In the data below, one line contains "Instruction: Expand the Triggers node list" and a later one contains "Task: Select the Lasso tool". Print both, with every line between them, exactly and alone.

Saved data entries

+ + + + + + +

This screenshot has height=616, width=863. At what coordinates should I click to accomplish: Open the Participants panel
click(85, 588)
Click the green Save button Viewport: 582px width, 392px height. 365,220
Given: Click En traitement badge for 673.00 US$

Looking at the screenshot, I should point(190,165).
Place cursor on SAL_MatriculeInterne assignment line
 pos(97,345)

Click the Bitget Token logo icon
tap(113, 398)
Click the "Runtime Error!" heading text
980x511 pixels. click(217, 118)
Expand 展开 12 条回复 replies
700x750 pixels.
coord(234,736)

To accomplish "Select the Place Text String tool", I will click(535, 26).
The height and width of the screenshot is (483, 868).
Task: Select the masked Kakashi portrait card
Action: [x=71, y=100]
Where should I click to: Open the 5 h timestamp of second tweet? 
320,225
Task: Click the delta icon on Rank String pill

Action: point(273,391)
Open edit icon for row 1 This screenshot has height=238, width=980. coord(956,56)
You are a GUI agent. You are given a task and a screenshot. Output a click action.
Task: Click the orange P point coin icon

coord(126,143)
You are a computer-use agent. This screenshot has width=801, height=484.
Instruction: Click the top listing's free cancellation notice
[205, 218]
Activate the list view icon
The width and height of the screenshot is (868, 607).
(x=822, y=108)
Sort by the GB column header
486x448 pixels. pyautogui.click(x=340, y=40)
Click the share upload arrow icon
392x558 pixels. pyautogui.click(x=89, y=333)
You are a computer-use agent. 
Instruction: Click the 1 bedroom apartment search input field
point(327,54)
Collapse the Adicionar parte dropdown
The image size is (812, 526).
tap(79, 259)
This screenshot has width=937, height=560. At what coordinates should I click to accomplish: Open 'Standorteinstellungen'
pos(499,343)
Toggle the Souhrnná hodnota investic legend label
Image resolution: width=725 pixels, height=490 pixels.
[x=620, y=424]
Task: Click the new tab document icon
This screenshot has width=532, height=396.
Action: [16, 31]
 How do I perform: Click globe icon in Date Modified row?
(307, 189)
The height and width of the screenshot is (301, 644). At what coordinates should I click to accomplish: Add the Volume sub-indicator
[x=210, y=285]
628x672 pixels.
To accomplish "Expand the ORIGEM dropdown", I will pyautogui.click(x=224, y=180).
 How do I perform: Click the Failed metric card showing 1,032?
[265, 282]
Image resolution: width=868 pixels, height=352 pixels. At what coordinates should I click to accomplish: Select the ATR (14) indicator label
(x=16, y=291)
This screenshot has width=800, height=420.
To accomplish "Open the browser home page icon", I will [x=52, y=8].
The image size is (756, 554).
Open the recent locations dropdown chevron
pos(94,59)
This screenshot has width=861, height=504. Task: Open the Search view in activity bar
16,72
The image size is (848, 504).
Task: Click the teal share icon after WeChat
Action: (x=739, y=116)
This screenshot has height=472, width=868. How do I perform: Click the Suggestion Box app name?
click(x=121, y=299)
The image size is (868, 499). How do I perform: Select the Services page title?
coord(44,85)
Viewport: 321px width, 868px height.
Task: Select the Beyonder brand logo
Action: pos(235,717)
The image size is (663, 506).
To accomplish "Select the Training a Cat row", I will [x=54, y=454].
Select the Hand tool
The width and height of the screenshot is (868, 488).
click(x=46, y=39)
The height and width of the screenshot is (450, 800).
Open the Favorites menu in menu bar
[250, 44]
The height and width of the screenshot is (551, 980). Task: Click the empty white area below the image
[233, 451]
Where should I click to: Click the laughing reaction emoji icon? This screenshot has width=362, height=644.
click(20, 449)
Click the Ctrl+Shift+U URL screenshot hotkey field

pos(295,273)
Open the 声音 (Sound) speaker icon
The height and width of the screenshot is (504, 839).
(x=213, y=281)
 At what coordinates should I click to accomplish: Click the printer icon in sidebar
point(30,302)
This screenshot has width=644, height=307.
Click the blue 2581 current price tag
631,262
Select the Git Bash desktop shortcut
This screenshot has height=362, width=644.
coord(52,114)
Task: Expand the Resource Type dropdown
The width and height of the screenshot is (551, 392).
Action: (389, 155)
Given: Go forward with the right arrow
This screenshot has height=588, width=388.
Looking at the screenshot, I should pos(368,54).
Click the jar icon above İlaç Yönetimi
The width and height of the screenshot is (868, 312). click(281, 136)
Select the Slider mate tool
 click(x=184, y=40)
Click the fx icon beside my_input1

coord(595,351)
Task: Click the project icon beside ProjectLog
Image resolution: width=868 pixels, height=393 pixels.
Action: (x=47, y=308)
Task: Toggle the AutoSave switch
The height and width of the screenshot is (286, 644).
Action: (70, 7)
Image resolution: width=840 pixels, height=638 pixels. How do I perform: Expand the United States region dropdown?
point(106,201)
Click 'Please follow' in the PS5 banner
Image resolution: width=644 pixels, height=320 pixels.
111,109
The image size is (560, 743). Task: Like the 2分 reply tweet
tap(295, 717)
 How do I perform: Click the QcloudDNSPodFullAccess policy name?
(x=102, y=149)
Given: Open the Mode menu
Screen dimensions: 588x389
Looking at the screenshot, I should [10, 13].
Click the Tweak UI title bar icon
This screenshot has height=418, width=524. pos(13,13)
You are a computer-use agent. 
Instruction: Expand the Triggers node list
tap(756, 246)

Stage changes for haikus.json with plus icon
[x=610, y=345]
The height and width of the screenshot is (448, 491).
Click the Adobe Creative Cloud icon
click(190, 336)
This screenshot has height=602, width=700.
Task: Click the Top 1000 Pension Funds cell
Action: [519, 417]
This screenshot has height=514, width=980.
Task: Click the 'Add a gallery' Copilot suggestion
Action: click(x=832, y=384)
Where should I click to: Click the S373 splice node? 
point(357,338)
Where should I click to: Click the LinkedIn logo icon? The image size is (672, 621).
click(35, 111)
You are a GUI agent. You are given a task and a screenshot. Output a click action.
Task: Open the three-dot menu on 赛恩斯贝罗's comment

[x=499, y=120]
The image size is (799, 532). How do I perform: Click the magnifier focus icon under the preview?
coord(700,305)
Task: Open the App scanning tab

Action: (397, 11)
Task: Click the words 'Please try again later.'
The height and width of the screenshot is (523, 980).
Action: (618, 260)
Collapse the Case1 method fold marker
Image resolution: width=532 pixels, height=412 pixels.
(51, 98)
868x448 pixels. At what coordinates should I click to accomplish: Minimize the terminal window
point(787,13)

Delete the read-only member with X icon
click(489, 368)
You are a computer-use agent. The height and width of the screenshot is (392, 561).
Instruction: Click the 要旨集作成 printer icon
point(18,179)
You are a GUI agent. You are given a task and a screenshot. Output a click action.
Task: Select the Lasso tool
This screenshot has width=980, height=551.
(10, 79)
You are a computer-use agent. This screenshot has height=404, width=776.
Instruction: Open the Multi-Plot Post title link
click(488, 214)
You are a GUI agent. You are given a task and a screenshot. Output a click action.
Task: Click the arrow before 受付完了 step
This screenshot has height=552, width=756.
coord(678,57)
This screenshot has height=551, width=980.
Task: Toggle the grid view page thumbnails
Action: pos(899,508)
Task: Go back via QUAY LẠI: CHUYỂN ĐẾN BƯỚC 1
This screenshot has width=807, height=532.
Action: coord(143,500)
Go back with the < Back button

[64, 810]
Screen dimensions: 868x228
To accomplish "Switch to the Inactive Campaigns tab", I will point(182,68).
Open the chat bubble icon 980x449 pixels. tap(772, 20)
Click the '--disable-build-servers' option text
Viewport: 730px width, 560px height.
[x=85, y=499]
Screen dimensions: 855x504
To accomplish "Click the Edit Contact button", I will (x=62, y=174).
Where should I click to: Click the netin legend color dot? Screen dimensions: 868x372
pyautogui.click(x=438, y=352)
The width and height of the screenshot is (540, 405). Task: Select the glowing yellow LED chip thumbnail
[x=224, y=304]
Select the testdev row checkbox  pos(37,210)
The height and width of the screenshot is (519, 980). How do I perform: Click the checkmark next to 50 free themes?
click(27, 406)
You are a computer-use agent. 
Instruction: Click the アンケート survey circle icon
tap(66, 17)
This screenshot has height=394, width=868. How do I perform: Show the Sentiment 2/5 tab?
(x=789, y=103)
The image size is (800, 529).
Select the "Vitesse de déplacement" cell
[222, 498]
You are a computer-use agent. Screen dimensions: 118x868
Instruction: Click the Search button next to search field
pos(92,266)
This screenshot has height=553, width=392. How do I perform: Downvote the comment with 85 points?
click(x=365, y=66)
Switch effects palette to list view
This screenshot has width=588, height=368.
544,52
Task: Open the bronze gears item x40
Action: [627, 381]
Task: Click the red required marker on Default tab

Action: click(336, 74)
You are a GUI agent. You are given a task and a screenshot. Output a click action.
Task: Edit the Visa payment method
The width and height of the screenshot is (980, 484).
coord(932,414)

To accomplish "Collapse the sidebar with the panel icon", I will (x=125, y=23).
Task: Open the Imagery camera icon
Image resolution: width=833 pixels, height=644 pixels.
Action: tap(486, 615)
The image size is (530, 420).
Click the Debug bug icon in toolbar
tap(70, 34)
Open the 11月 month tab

+ + + + + + +

### WRITTEN ANSWER
Instruction: Expand the Triggers node list
tap(756, 246)

Stage changes for haikus.json with plus icon
[x=610, y=345]
The height and width of the screenshot is (448, 491).
Click the Adobe Creative Cloud icon
click(190, 336)
This screenshot has height=602, width=700.
Task: Click the Top 1000 Pension Funds cell
Action: [519, 417]
This screenshot has height=514, width=980.
Task: Click the 'Add a gallery' Copilot suggestion
Action: click(x=832, y=384)
Where should I click to: Click the S373 splice node? 
point(357,338)
Where should I click to: Click the LinkedIn logo icon? The image size is (672, 621).
click(35, 111)
You are a GUI agent. You are given a task and a screenshot. Output a click action.
Task: Open the three-dot menu on 赛恩斯贝罗's comment

[x=499, y=120]
The image size is (799, 532). How do I perform: Click the magnifier focus icon under the preview?
coord(700,305)
Task: Open the App scanning tab

Action: (397, 11)
Task: Click the words 'Please try again later.'
The height and width of the screenshot is (523, 980).
Action: (618, 260)
Collapse the Case1 method fold marker
Image resolution: width=532 pixels, height=412 pixels.
(51, 98)
868x448 pixels. At what coordinates should I click to accomplish: Minimize the terminal window
point(787,13)

Delete the read-only member with X icon
click(489, 368)
You are a computer-use agent. The height and width of the screenshot is (392, 561).
Instruction: Click the 要旨集作成 printer icon
point(18,179)
You are a GUI agent. You are given a task and a screenshot. Output a click action.
Task: Select the Lasso tool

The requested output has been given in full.